AI facilitates the use of neural networks to try to predict outcomes of patients to help in that decision making for who receives expensive drugs. It also helps highlight information that is difficult to extract visually from just looking at the images. He noted that there are challenges as well as opportunities in bringing machine learning to the clinic, as well as ethical considerations, but there are “great opportunities for clinically meaningful work.” “The entire imaging pipeline can be improved…and there are still some issues, but the future is very bright,” said Professor Leiner.
Piotr Slomka, Professor of Medicine and Cardiology in the Division of Artificial Intelligence in Medicine, in the Cedars-Sinai Medical Centre in Los Angeles, shifted the focus to applying AI in (hybrid) nuclear cardiology.
Stressing that data is key to developing good AI systems, he discussed deep learning for diagnosis, how AI can predict early revascularisation from nuclear cardiology, be used for automated coronary calcium scoring, epicardial adipose tissue quantification and forecasting long-term risk of major cardiovascular events. He said: “AI can assist in mental integration of multiple quantitative and clinical parameters and provide more accurate risk estimates after the imaging test, while deep learning can provide diagnosis estimate.”
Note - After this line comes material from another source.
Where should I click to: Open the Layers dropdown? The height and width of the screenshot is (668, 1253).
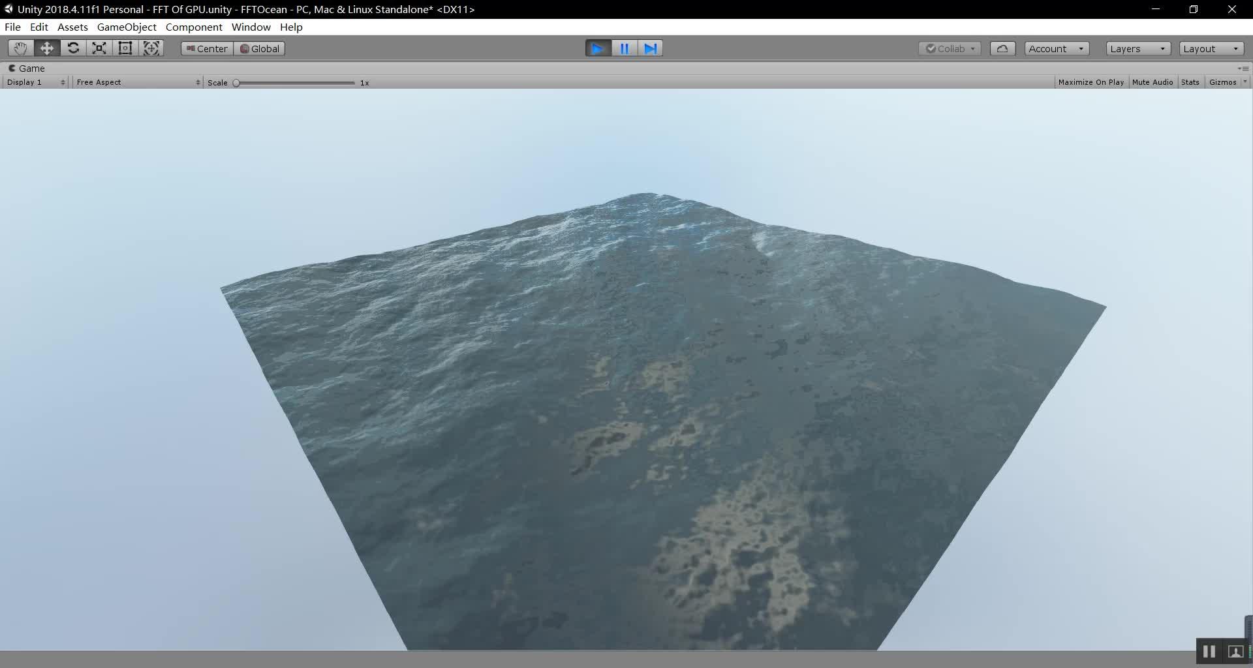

Steffen Petersen is a Professor of Cardiovascular Medicine at the William Harvey Research Institute, Queen Mary University of London and a Consultant Cardiologist and Clinical Director for Research at Barts Heart Centre, Barts Health NHS Trust. He is also the Cardiovascular Programme Director of UCLPartners Academic Medical Centre and President-Elect of the European Association of Cardiovascular Imaging (EACVI).
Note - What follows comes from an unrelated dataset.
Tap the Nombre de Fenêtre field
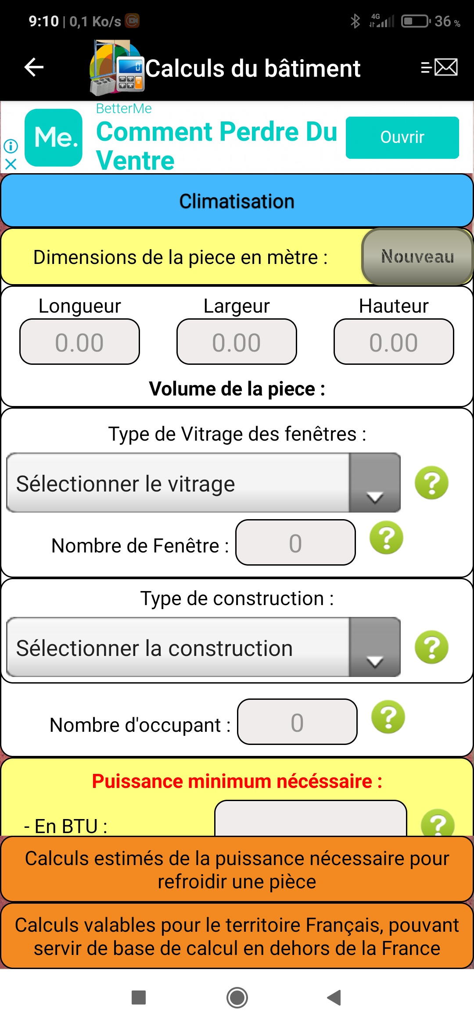 coord(295,543)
Tim Leiner is Professor of Radiology and Chair of Cardiovascular Imaging at Utrecht University Medical Center, Utrecht, in The Netherlands. His research centres on the development and implementation of new MR and CT techniques with a focus on cardiovascular imaging. He is currently President of the International Society for Magnetic Resonance in Medicine (ISMRM).
Piotr Slomka is the director of Innovation in Imaging and professor of medicine and cardiology, Division of Artificial Intelligence in Medicine at Cedars-Sinai. Current research in the Slomka Laboratory focuses on developing innovative methods for fully automated analysis of nuclear cardiology data using novel algorithms and machine learning techniques.